--- start SELECTED TEXT ---

Findmycarrots believes that when it comes to holiday planning, choosing a destination is more important and time consuming than choosing other travel products like hotels.
On the bizarrely named Findmycarrots, users will be able to search for destinations by entering free-text. For example: "beaches 50 kms from pune", "hill stations in north India".
Findmycarrots uses semantic search to process the search query, and displays matching destinations in a map. Upon clicking on a destination, various details like weather, pictures, and hotels in the destination are displayed.
Users will be able to search for destination types like hill stations, beaches, temples, dams, parks, lakes, museums, forts, and waterfalls.
Pictures about the destination are retrieved from Flickr, and the hotel booking is powered by HotelsCombined.
Kanwar Sangha, co-founder, tells us why he started the company:

"Last year, during the kids summer vacation we decided to go to a hill station in north east India. After searching multiple travel sites and even googling, it was a nightmare to get the relevant information. There was no option where I could just type in - 'show me all hill stations in north east India'. Findmycarrots was founded due to this frustration on searching for destinations during vacation planning."
The website was beta launched on September 9, 2013 with a self-funding amount of $12,000. There are five employees in the company, three of them are in Bangalore. Key executives in the company include:
- Arijit Mukherjee, founder
- Sivaramakrishnan, co-founder
- Kanwar Sangha, co-founder
The company says that its looking to raise a seed round and it is in touch with some VCs and angel investors in India.

--- end SELECTED TEXT ---

__EXERCISE AIM__.
Rewrite the passage about Findmycarrots from "Findmycarrots uses semantic" up to and including "powered by HotelsCombined.", putting "caves" in place of "waterfalls".

--- start GIVEN ENTRIES ---

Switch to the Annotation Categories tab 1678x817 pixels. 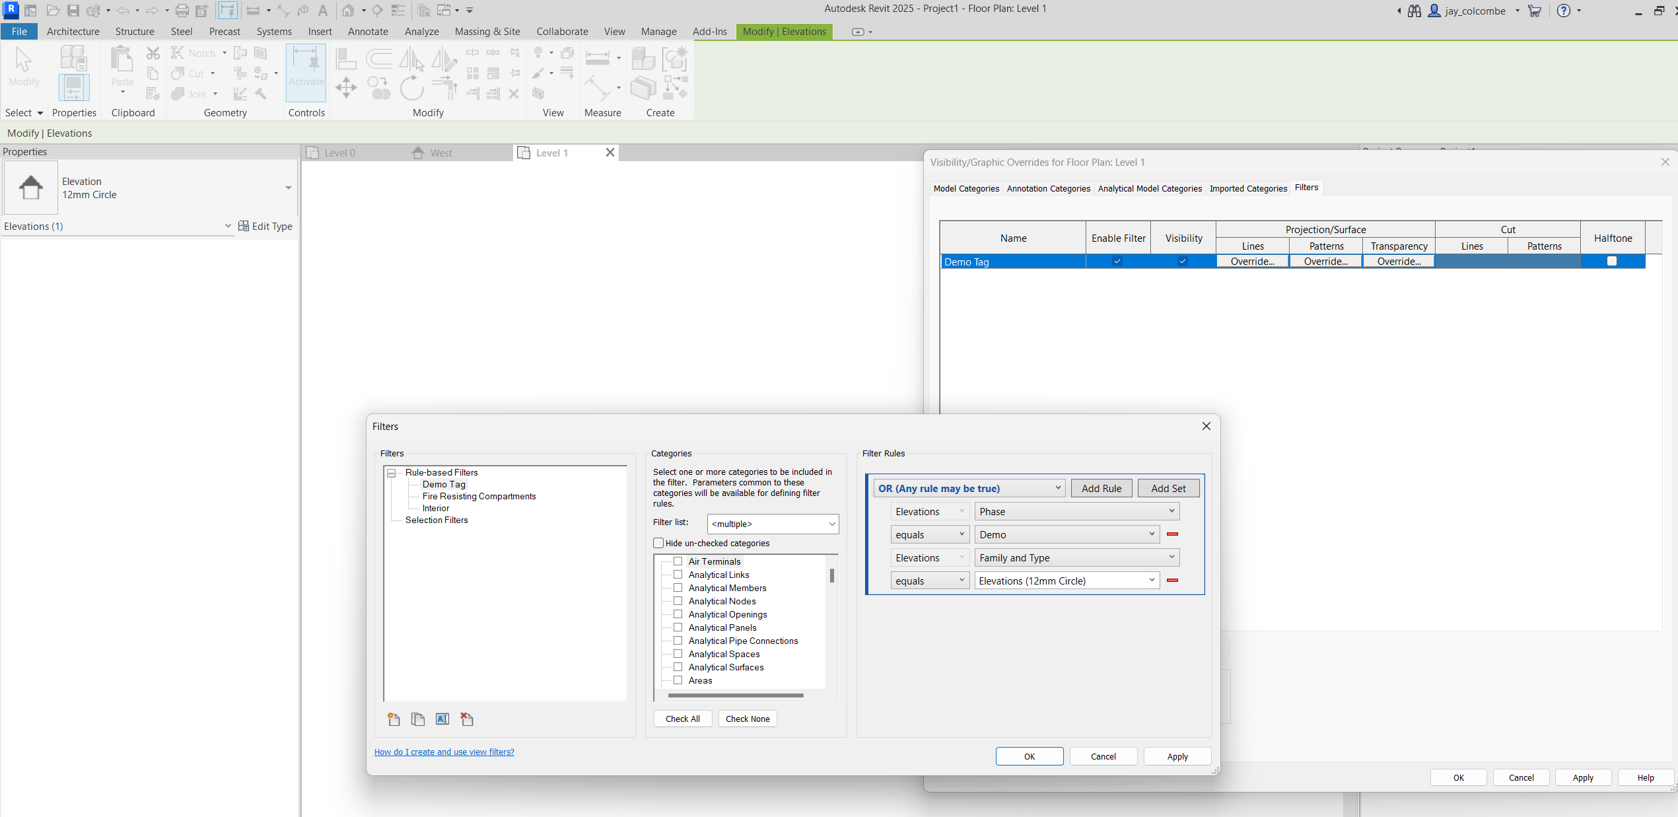pyautogui.click(x=1049, y=189)
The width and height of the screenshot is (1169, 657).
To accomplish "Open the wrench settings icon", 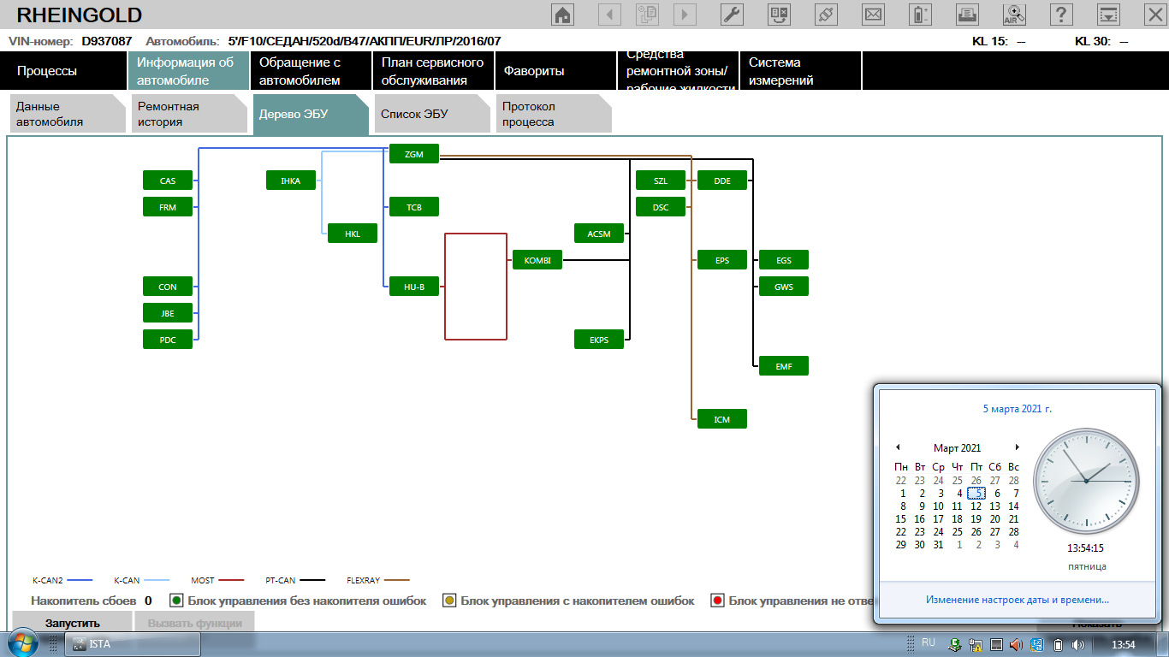I will [x=732, y=15].
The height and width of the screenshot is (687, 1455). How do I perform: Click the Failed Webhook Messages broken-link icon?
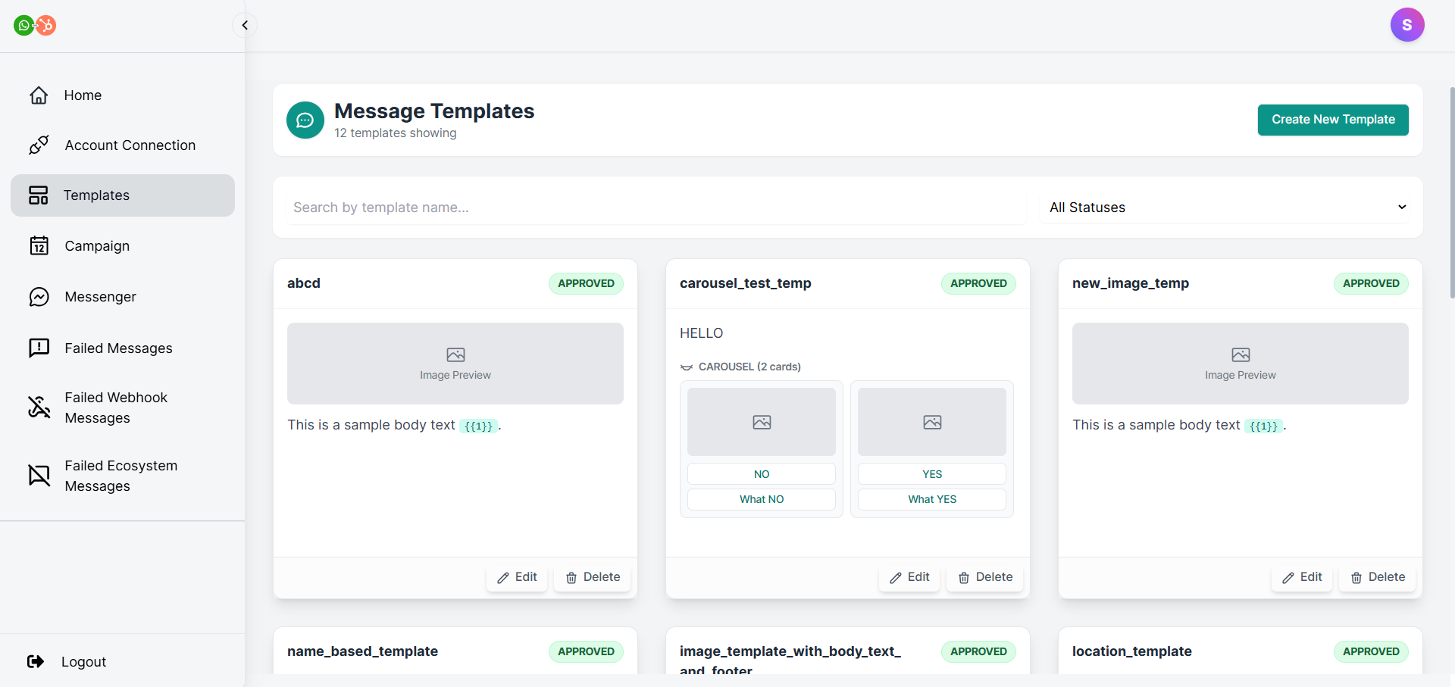[39, 408]
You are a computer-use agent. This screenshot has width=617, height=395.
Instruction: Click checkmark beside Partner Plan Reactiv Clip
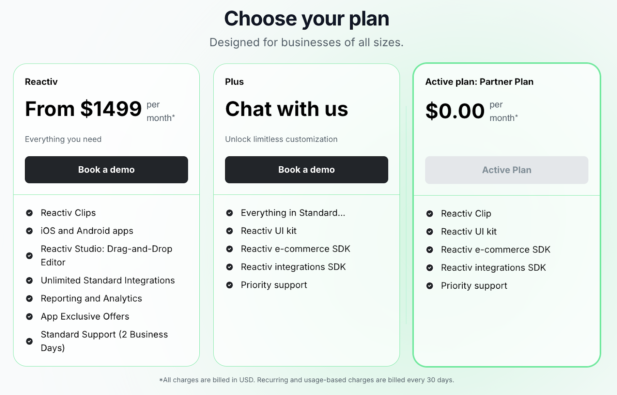click(x=430, y=214)
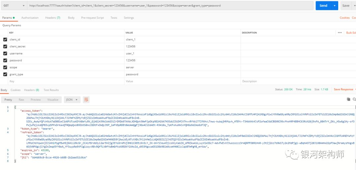Open search in response body
Screen dimensions: 356x170
pyautogui.click(x=354, y=99)
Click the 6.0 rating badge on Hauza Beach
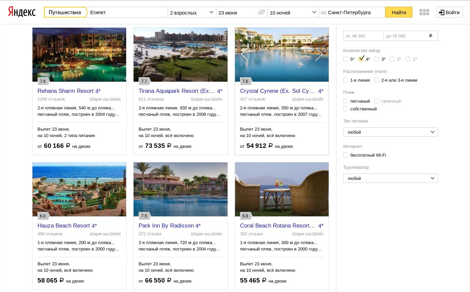This screenshot has width=470, height=292. tap(43, 216)
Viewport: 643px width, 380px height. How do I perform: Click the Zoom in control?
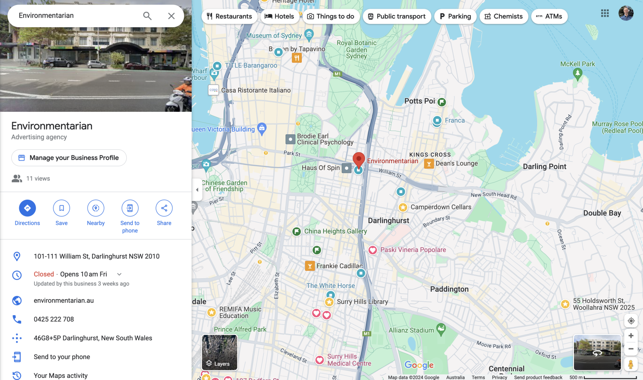point(631,335)
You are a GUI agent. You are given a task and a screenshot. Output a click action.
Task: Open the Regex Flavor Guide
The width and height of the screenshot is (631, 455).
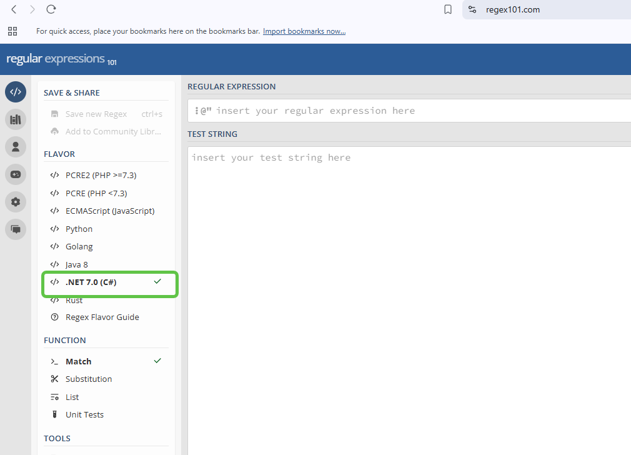click(x=102, y=318)
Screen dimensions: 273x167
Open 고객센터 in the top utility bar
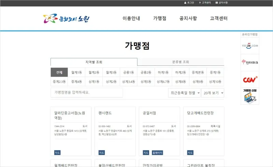(205, 3)
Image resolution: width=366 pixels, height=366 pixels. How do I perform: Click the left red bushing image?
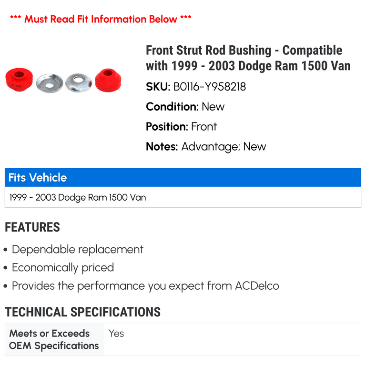coord(19,80)
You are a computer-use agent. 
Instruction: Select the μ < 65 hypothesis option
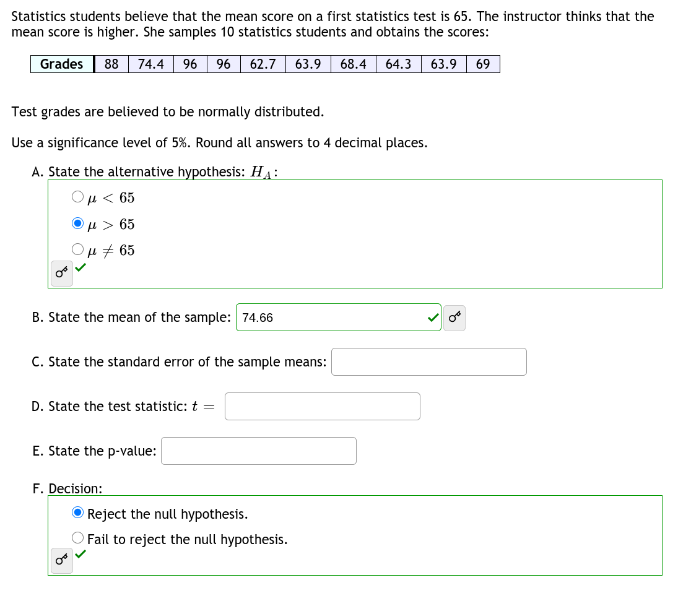(x=77, y=196)
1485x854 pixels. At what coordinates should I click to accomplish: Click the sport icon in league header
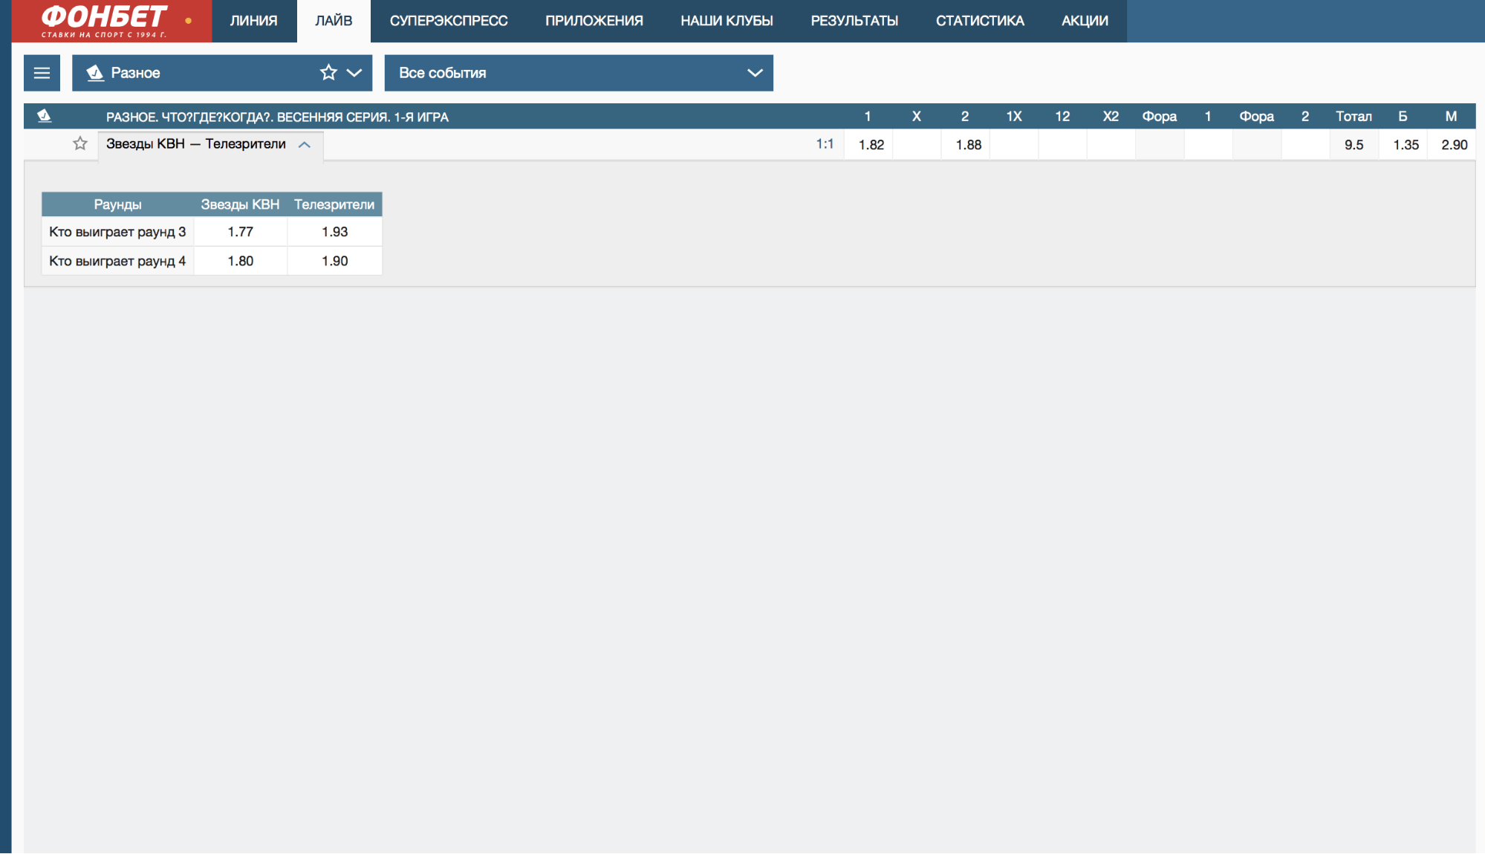[x=44, y=116]
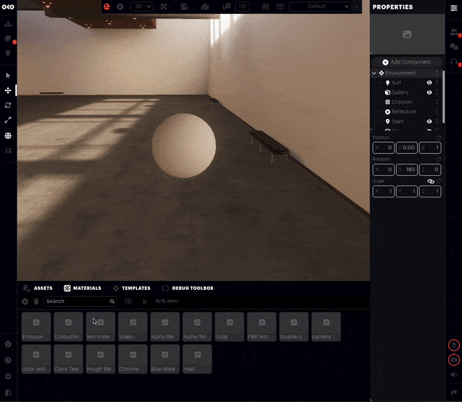462x402 pixels.
Task: Toggle the Scale proportional link icon
Action: 431,180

--- end GIVEN ENTRIES ---

__EXPECTED ANSWER__.
Findmycarrots uses semantic search to process the search query, and displays matching destinations in a map. Upon clicking on a destination, various details like weather, pictures, and hotels in the destination are displayed.
Users will be able to search for destination types like hill stations, beaches, temples, dams, parks, lakes, museums, forts, and caves.
Pictures about the destination are retrieved from Flickr, and the hotel booking is powered by HotelsCombined.